When we got as close as we could to Red Square, I nudged Ruel and he told the driver to stop. He unloaded our bags, happy to have us out of the car. Ruel thanked the driver again and slipped him another bill. I didn’t look at the value. My adrenaline was back in full swing, and I picked up our bags almost as breezily as Ruel had back in the hotel. A switch from my youth was starting to go off, and unlike I normally would, I didn’t fight it. This overwhelming feeling was too much fun to repress.
Ruel caught up to me and asked what we were doing.
“We have a block and a half to go,” I told him in a matter-of-fact voice. He walked behind me in silence. I felt him take hold of the bags during one of their backwards swings. Always the gentleman, I thought, and smirked before letting go of the handles. Ruel strode beside me as I picked up the pace, unburdened. We arrived at the corner near the Maserati/Ferrari dealership in no time, but there were police everywhere. I frowned. I had not anticipated such force on this end of the square.
The building I wanted was a cube of glass, except for the back wall that held the offices. I turned to Ruel, who was staring at me, mouth hanging half-open.
“This is what you had in mind?”
“Well, I assumed that we would need something fast. Am I wrong?”
Ruel shook his head then laughed. “How did you even know this was here?”
“I sort of have a thing for fast cars,” I said. I stopped my mind from calling up the details of the memory of wandering around the area with Maria. “So, come on, let’s go get one.”
Ruel didn’t follow me. I turned back towards him and crossed my arms. “You chicken?”
He rolled his eyes and walked after me. When we got to the front doors, he leaned down to me and whispered hastily in my left ear, “I hope you know what you’re doing.”

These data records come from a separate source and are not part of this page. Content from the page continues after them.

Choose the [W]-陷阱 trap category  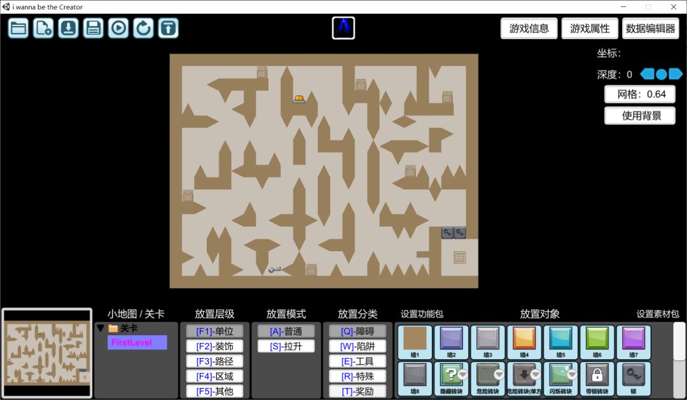(x=357, y=347)
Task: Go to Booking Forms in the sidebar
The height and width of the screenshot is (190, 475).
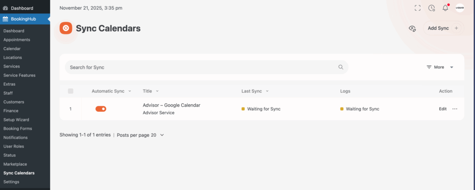Action: click(18, 128)
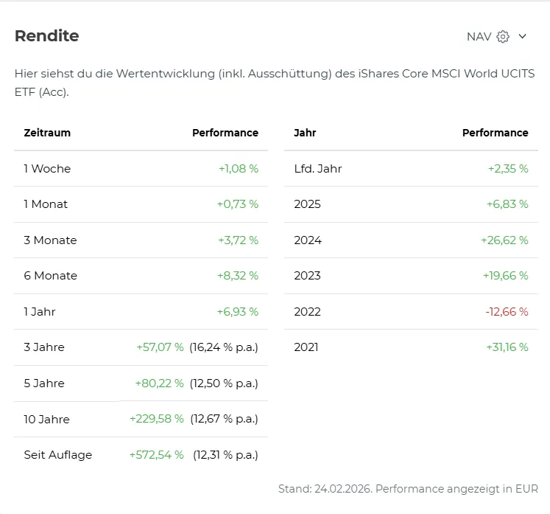Click the Rendite section heading
This screenshot has height=514, width=550.
click(x=46, y=35)
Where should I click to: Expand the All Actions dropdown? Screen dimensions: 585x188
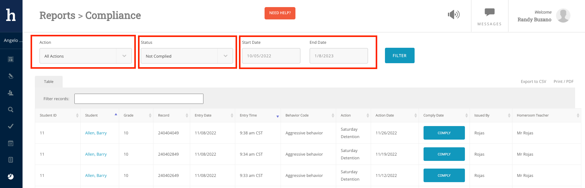coord(86,56)
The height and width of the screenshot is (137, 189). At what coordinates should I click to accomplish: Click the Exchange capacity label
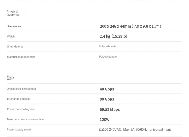19,99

I gave him my best impression of his impish grin then went to open the door. It was locked. I noticed the vinyl lettering by the door with the words “Понедельник – Пятница”, “Суббота”, and “Воскресенье” followed by numbers that were clearly hours written in military time. “It should be open,” I said, and looked at the dark, empty interior. It was clearly closed. This shouldn’t have come as a surprise given the current situation.

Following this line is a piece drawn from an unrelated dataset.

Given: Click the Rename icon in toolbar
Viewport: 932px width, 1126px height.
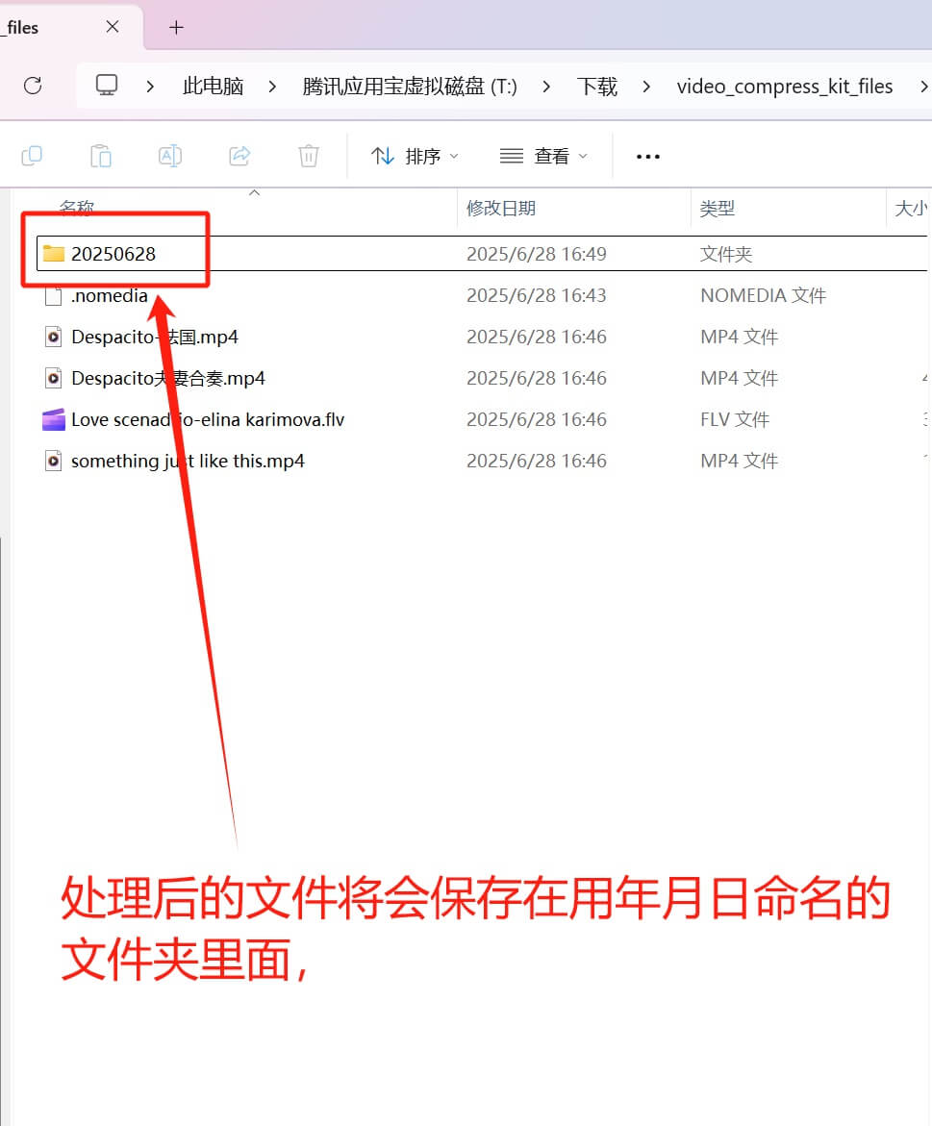Looking at the screenshot, I should 170,156.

“Wait, so now you read Russian? Did I miss a major element in the past twenty minutes, Emma?”
My heart jumped when he used my name. “I think a schedule is pretty obvious when they use Arabic numbers,” I said, with a hint of condescension. There was a certain thrill in being more skilled than Ruel on something—even if it was stealing cars.

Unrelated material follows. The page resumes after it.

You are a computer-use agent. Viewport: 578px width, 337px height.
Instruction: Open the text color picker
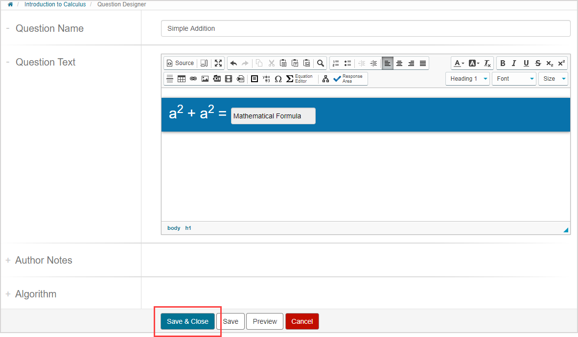[459, 63]
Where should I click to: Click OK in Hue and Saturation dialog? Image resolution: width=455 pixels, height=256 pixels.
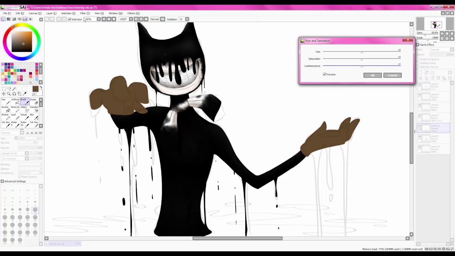[373, 75]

“So, what now? We smash through the glass and hope the ten policemen across the street don’t see us?”
“I mean, if you want to be sloppy about it, be my guest. I thought the plan was to actually get the car, though.”
He scowled at me. I looked away, back to the schedule, and noticed another line of text underneath it that read, “Сервисный центр Maserati, Волоколамское шоссе д.116 стр.4.”
I pointed it out to Ruel. “What’s it say?”
“It’s the address for their service center.”
“Do you know how to get there?”
“Not really. Volokolamskoe is a major highway, it runs through most of the city.”
“Let’s ask the cop.”
“Emma, seriously?” he said, and was already moving back towards the road where the taxi had dropped us. “We’re trying to avoid the authorities as much as possible. Everyone will have a picture of me by now.”
“Right. I forgot.” I hurried after him. My toes ached from the cold. My adrenaline was starting to wear off again.
Ruel hailed another cab and we went through the same dance of suitcase loading and giving directions. It went smoother this time, and the inside of the cab was much warmer. Ruel told the driver the address and he took off.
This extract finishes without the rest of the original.